However, Green Arrow's own flaws come from his lacks. He has no detective skills to speak of, and while he possesses a typically Liberal set of paranoias (when meeting Captain Atom, his response is "you're what I marched against in college"), he's willing to accept surface explanations rather than dig deeper. He is often counterpointed with the Question, who seems completely insane to Green Arrow, but inevitably the Question's more sinister explanations turn out to be right. Green Arrow is exceptionally good at fighting the symptoms of crime, but lacks Batman's understanding of the roots of it. Even in "Double Date," where he seems to be able to read the Question's motivations one step ahead of the Question, Green Arrow is clearly being used as a pawn in the Question's overall plan.

Black Canary, in certain ways, fits the Batman ectype least well. In part this is because she more properly fits a different archetypal path -- Wonder Woman. She too possesses a combination of sexuality and nobility, combat style and raw power. So, she belongs with the Amazon, with Hawkgirl, with Zatanna and that whole clique.

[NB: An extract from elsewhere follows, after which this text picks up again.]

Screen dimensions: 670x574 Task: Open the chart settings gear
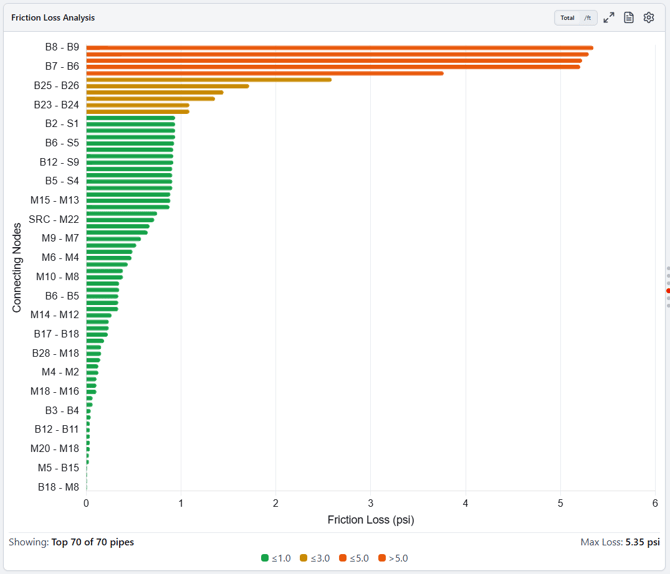click(649, 18)
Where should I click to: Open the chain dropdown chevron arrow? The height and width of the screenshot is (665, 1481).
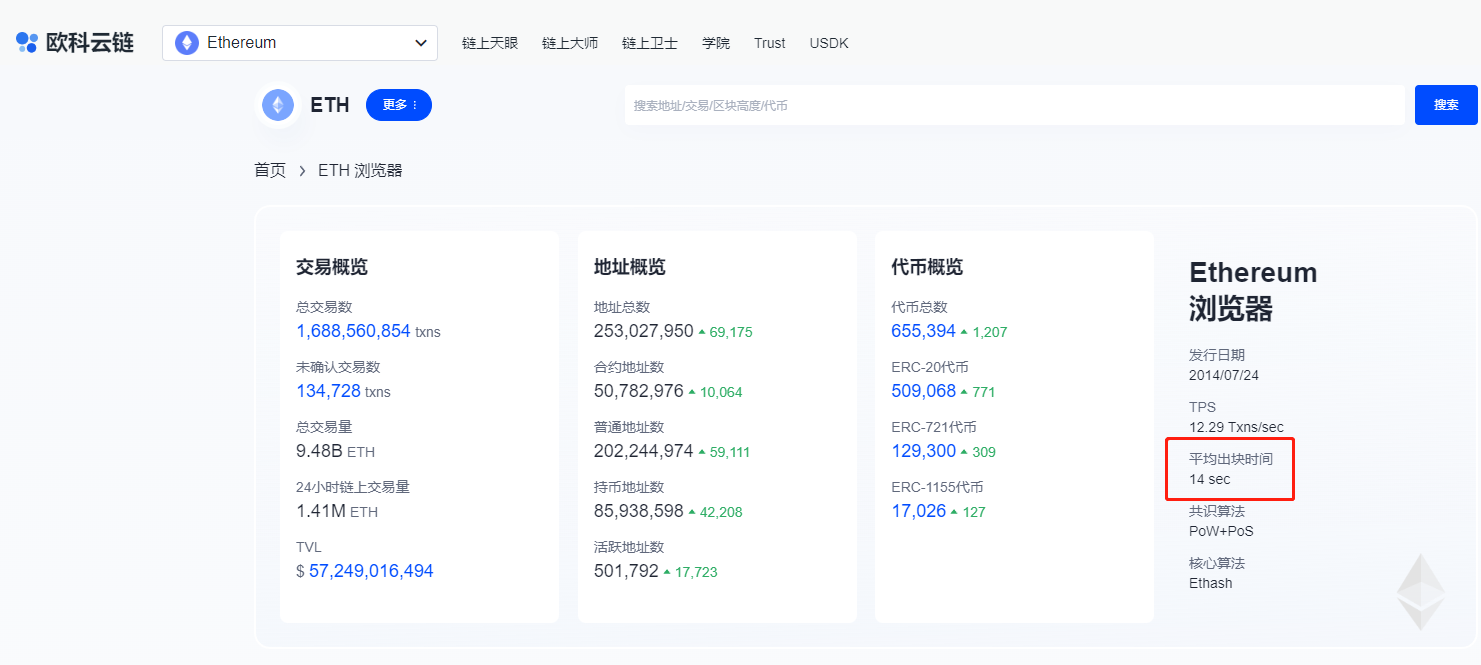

And, given that in Justice League Unlimited, Batman and Wonder Woman seem to be sliding into a relationship, there is a clear correspondence to Green Arrow and Black Canary's own super-heroic courtship. (In fact, while Green Arrow is a clear Batman ectype and Black Canary can be seen as either a Wonder Woman or Batman ectype, it's safe to say that the Green Arrow/Black Canary relationship is archetypal for modern super hero relationships, and Batman/Wonder Woman and Huntress/Question alike are ectypes of it. But that's a different essay.)

But, she also fits elements of the Batman ectype. She was trained by Wildcat -- himself a solid Batman ectype -- as a virtuoso of hand to hand combat. (The implication is she's one of the very best hand fighters.) While she has a sonic scream -- the only honest "super power" of the four -- she can't use it on regular people. It would kill them. It's like the missiles Batman packs in his batwing -- they're there, but he's not about to fire them at the Joker. Her costuming clearly derives from a Noir tradition that Batman is a comic book exemplar of. And more to the point, she is both a detective and a master manipulator. When she discovers that Wildcat -- her mentor and a father figure -- has fallen into disreputable habits, she plays on Green Arrow's obvious attraction to her to solicit his help without involving the rest of the Justice League. In fact, by the end of that episode, Green Arrow is convinced that Black Canary is purely using him as a weapon -- her own nature has interfered with her ability to honestly express her own attraction to Oliver Queen. And that's as Batman as it gets. She has a solid sense of honor, of right and wrong, and of the criminal mindset. She understands implicitly that the only way to get Wildcat out is to beat him at his own game. (Though it takes Green Arrow to realize that Black Canary's plan would break Wildcat, but Arrow's own sacrifice would give Wildcat the mental shock needed to save himself, instead.)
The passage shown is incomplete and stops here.